I could probably live by the hosta colors, heights and leaf variations all by themselves but other gardeners prefer dots of color for spice. This garden incorporates treasures here and there like pats of butter on a slice of fresh country bread. As I planted this garden, many of the hostas were planted too close together and beautiful accent plants that looked great in years 1-2-3 now need CPR to make it another year. Beautiful little dodecatheons, commonly named "shooting stars" don't shoot anymore when buried deeply under the fringe of Green Piecrust or the accent of City Lights or tall-scaped Regal Splendor. Maidenhair ferns, a coveted Vermont native, and 'Silver Falls', our favorite painted fern from Terra Nova Nurseries aren't done justice when encroaching leaves hide their enthusiasm.
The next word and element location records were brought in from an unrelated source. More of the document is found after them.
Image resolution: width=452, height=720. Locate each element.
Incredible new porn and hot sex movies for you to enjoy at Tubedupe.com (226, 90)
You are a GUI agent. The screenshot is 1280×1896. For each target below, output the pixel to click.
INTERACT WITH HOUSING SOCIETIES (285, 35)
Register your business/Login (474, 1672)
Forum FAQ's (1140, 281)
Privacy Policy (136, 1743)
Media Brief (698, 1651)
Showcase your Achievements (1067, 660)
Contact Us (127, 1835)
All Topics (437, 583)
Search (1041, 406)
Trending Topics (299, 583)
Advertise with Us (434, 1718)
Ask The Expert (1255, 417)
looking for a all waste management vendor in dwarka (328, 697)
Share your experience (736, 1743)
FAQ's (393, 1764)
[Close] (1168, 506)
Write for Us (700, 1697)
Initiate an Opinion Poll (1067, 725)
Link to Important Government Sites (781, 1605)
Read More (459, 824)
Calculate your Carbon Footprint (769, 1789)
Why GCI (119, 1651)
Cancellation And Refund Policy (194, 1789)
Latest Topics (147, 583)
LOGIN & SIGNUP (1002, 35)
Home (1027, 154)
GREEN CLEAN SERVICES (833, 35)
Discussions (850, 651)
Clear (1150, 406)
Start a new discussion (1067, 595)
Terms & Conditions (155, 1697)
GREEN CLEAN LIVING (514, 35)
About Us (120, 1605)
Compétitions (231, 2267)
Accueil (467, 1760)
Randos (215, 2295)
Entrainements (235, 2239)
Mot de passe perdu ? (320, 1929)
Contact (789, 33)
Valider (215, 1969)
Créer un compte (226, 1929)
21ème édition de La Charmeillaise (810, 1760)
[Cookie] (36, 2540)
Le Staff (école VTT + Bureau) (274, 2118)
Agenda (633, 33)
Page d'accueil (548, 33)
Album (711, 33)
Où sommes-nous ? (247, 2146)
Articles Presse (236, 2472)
Despite the changes, despite the weeds, this garden has been a joyful experiment in learning about hosta, working with stone and sharing experiences. I promise the garden will get some needed attention this summer and by next year should be ready again for scheduled tours. Be patient with me, and think about a visit in 2011.

Writing from the mountain above Peacham Pond where dishes rattle a call to breakfast for me as a woodpecker enjoys his feast of suet outside my window.

George Africa
The Vermont Gardener
Vermont Flower Farm

Look for George Africa on Facebook and Twitter tweets from vtflowerfarm. Social networking is great for gardeners too!


beth said...

it is so wonderful seeing how gardens grow and develop. i am in the beginning stages of designing beds and planting the little biddy plants i can afford. very encouraging to see what a few years can do.


Teza said...

What a fabulous shade garden tapestry you have created. If only I had the space, you have effectively tempted me to begin 'looking' at Hosta again. As it is, I might have to consider a miniature garden, but they can be frightfully expensive! Thanks for the wake-up call though my friend!